*** Begin section ***

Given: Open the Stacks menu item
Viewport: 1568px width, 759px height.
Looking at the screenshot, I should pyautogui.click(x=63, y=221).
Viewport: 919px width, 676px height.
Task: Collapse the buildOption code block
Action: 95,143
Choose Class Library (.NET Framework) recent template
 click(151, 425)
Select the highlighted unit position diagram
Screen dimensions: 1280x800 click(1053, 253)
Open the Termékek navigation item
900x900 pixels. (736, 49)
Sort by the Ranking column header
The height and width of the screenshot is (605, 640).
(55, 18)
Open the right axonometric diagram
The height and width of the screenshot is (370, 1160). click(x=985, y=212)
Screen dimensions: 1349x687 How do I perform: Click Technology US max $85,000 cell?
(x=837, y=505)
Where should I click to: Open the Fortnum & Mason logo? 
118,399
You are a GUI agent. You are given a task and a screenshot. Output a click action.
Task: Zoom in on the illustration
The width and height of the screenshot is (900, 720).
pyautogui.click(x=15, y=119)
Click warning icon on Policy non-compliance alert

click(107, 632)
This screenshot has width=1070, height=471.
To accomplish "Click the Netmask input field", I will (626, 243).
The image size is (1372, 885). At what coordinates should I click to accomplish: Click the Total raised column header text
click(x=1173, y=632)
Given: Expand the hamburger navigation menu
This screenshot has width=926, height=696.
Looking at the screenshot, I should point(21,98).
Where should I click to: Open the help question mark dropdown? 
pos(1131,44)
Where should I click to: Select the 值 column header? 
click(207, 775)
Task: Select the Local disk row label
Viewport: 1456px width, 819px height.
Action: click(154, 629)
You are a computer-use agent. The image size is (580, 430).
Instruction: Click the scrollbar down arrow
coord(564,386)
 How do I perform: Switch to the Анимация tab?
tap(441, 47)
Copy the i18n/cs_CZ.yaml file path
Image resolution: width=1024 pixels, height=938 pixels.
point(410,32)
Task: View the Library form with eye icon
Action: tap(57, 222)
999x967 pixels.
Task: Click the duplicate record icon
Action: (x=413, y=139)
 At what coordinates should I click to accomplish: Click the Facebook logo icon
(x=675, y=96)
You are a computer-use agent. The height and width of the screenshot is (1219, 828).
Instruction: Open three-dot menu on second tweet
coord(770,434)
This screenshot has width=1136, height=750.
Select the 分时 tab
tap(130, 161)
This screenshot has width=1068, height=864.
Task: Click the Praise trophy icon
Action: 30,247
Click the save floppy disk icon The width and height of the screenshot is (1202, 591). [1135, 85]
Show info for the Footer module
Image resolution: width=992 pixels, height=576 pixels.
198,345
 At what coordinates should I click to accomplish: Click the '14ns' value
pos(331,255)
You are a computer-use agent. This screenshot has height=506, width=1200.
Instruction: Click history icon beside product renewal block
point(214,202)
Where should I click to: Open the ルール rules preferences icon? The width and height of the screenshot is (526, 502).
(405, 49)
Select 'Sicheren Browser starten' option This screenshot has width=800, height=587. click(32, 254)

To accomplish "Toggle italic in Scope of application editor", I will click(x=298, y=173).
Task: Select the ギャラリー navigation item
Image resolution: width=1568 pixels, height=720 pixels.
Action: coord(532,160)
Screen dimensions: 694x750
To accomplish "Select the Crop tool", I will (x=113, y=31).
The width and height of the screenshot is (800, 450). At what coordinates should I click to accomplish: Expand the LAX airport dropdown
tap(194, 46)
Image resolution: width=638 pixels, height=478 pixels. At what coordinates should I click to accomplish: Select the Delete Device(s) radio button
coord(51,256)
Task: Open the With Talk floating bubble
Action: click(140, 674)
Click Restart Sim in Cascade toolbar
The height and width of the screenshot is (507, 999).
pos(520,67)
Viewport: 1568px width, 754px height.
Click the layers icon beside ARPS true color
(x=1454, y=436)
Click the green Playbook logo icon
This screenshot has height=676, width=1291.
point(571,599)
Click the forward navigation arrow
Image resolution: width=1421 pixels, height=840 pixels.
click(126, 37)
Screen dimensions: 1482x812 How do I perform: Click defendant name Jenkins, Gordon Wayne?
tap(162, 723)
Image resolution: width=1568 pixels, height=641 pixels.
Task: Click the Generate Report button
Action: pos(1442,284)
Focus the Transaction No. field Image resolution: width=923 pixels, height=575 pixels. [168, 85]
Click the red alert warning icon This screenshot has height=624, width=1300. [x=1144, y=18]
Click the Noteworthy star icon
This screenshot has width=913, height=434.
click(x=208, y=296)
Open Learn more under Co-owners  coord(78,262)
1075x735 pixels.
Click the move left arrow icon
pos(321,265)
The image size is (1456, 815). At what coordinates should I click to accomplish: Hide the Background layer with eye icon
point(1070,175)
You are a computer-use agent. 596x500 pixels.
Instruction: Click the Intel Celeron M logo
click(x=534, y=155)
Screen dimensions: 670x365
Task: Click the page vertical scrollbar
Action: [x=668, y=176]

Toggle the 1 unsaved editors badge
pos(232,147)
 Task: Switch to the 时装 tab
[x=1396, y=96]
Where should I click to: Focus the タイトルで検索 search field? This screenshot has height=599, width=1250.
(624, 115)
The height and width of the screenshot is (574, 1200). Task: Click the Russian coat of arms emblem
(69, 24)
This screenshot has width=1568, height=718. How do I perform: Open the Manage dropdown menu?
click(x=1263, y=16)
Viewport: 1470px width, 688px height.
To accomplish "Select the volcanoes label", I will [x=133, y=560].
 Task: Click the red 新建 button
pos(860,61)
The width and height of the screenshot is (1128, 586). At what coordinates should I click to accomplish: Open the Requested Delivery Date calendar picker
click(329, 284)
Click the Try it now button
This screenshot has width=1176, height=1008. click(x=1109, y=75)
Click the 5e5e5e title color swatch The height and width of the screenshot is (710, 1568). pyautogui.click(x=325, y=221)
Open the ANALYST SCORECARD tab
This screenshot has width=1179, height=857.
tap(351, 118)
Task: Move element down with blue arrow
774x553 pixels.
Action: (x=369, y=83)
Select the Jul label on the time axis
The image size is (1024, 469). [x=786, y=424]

*** End section ***

> [Aim of the task]:
All lines above that hold the string "computer" should be copied.

> [Solution to this exercise]:
You are a computer-use agent. The image size is (580, 430).
You are a computer-use agent. The height and width of the screenshot is (1219, 828).
You are a computer-use agent. This screenshot has height=506, width=1200.
You are a computer-use agent. 596x500 pixels.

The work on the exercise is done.